Planned summary for the Alignment Newsletter:

<@The tradition continues@>(@2019 AI Alignment Literature Review and Charity Comparison@)! I’ll say nearly the same thing as I did last year:This mammoth post goes through the work done within AI alignment from December 2019 - November 2020, from the perspective of someone trying to decide which of several AI alignment organizations to donate to. As part of this endeavor, Larks summarizes several papers that were published at various organizations, and compares them to their budget and room for more funding. Planned opinion: I look forward to this post every year. It continues to be a stark demonstration of how much work doesn’t get covered in this newsletter—while I tend to focus on the technical alignment problem, with some focus on AI governance and AI capabilities, this literature review spans many organizations working on existential risk, and as such has many papers that were never covered in this newsletter. Anyone who wants to donate to an organization working on AI alignment and/​or x-risk should read this post. Last year I mentioned I might write an overview for the sake of building inside view models (rather than donation decisions), this went out shortly afterward (AN #84). I don’t expect to write a similar post this year, partly because I think last year’s post is still quite good as an overview of the discussion that’s been happening.

https://www.lesswrong.com/posts/pTYDdcag9pTzFQ7vw/2020-ai-alignment-literature-review-and-charity-comparison?commentId=9X4CvhAxudbPJkS4K

Re: rot13 and donation decisions: I’m not worried about CHAI as a whole getting ‘distracted’, at least in the next couple of years. There are several people still at CHAI who are very definitively focused on existential risk—Andrew Critch, Adam Gleave, and Daniel Filan, for example. It’s also led by Stuart Russell, who is probably the figure most associated with AI x-risk research amongst the AI research community, with perhaps the exception of Nick Bostrom.If you think that I’m better at reducing x-risk than they are (e.g. because my beliefs are better), then that seems like a plausible reason to worry. I do expect that the research that CHAI does will be somewhat different now that I am not there; I have many disagreements with many people at CHAI. But I wouldn’t worry about them being distracted.I personally donated to CHAI this year; part of my reasoning was that CHAI could use unrestricted funding for research engineering roles. (Note that I am now at DeepMind, so I was less worried about conflicts of interest, though obviously I still have many friends at CHAI.)

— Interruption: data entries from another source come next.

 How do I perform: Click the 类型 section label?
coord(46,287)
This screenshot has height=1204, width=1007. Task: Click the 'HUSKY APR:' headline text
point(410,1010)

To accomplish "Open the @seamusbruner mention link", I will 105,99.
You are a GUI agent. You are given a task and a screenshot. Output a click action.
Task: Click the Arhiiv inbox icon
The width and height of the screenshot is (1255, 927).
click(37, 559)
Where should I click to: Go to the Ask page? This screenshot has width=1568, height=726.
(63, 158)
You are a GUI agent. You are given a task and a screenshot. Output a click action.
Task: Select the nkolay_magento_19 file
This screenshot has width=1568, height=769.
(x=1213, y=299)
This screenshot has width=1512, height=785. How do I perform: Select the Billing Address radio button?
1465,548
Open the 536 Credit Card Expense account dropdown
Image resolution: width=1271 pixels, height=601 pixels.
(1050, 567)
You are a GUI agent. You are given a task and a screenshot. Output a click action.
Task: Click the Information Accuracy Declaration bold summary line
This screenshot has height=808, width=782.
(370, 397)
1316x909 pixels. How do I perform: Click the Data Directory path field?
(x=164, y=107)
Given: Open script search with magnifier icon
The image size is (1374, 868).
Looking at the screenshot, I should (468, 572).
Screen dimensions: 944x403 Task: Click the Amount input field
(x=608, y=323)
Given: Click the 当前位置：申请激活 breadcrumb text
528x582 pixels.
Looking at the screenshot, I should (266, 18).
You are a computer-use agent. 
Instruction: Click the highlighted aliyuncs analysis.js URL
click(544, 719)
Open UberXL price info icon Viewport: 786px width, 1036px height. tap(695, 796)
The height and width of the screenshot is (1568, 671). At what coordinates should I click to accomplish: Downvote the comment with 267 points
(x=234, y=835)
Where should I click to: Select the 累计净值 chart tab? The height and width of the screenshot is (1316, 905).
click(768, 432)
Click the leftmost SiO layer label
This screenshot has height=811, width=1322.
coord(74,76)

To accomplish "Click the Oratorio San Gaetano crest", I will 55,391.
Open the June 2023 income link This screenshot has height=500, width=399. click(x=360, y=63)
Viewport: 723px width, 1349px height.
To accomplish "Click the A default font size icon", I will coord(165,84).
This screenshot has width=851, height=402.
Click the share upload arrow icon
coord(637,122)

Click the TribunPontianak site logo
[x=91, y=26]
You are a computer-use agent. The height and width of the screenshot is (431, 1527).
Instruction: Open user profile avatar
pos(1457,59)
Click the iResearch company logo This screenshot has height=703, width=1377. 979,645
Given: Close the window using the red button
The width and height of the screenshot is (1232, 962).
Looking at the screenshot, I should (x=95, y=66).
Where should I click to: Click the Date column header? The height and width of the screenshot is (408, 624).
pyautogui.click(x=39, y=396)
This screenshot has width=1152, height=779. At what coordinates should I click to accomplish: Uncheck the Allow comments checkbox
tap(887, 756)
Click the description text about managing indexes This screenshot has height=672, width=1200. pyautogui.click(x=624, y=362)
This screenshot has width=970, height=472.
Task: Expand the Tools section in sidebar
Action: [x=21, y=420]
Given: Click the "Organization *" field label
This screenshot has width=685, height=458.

Poor Quality Research I wanted to note I agree with most of this section, and have adopted a similar policy. I do think there are more downsides to calling out poor research—the main one I’d note is that in general because communication is hard people (or at least I) tend to be systematically too negative about other people’s research. (See previous link for more details.)